* BEGIN TEXT *
Source code for deepsphere.data.datasets.dataset

"""Datasets for reduced atmospheric river and tropical cyclone detection dataset.
"""


import itertools
import os

import numpy as np
from torch.utils.data import Dataset
from torchvision.datasets.utils import download_and_extract_archive

# pylint: disable=C0330


[docs]class ARTCDataset(Dataset):
    """Dataset for reduced atmospheric river and tropical cyclone dataset.
    """

    resource = "http://island.me.berkeley.edu/ugscnn/data/climate_sphere_l5.zip"

    def __init__(self, path, indices=None, transform_data=None, transform_labels=None, download=False):
        """Initialization.

        Args:
            path (str): Path to the data or desired place the data will be downloaded to.
            indices (list): List of indices representing the subset of the data used for the current dataset.
            transform_data (:obj:`transform.Compose`): List of torchvision transforms for the data.
            transform_labels (:obj:`transform.Compose`): List of torchvision transforms for the labels.
            download (bool): Flag to decide if data should be downloaded or not.
        """
        self.path = path
        if download:
            self.download()
        self.files = indices if indices is not None else os.listdir(self.path)
* END TEXT *
* BEGIN DATASET ENTRIES *
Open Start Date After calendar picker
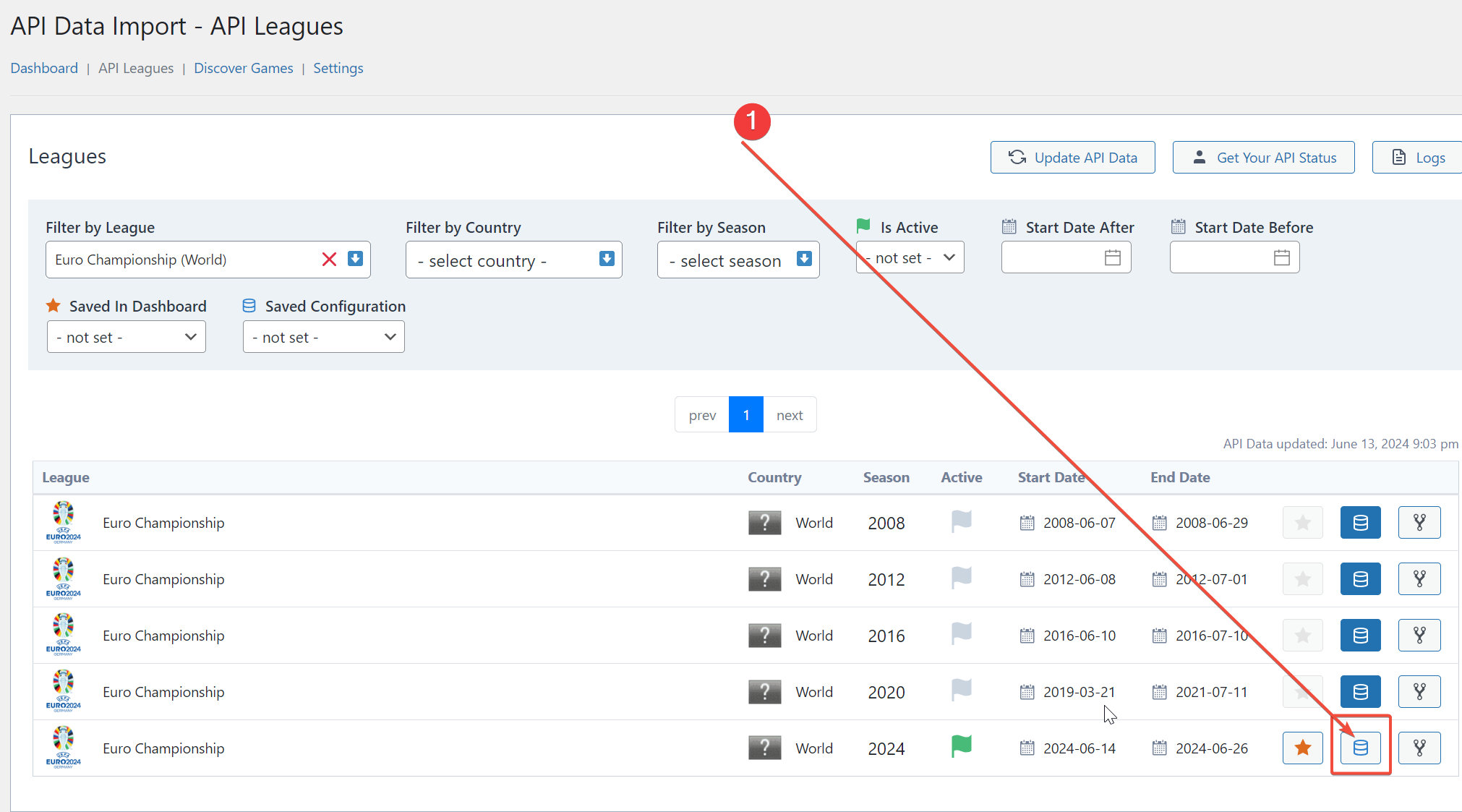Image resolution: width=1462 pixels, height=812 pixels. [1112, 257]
* END DATASET ENTRIES *
* BEGIN DATASET ENTRIES *
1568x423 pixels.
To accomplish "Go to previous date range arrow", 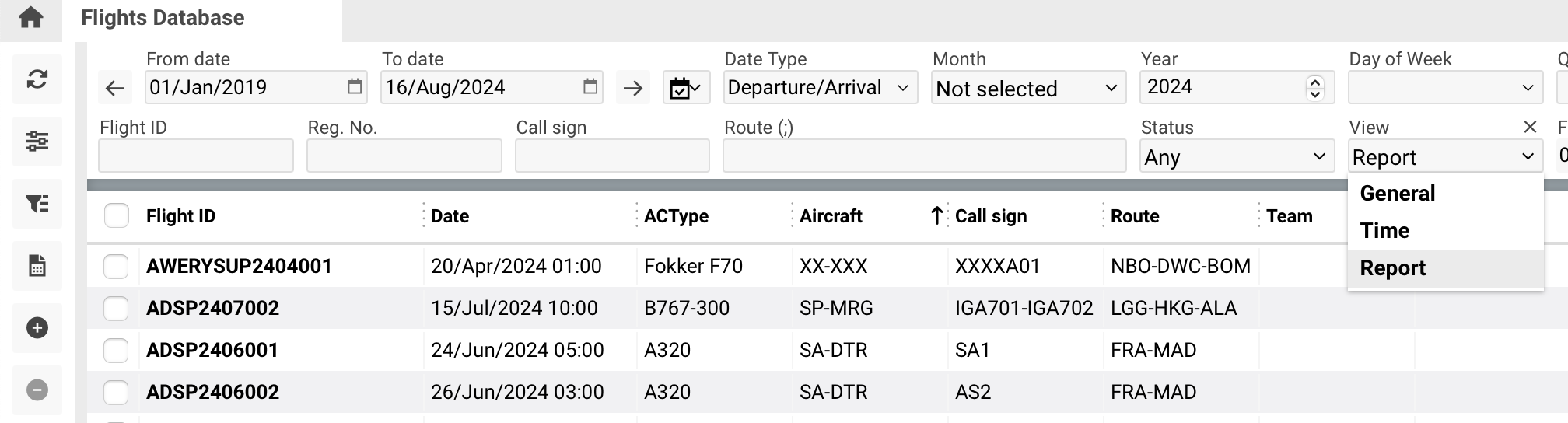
* END DATASET ENTRIES *
**YOUR GOAL:**
In the dataset source code, what happens to `self.files` when no indices are given?

**WRITTEN ANSWER:**
It is set to `os.listdir(self.path)`, the list of entries in the data path.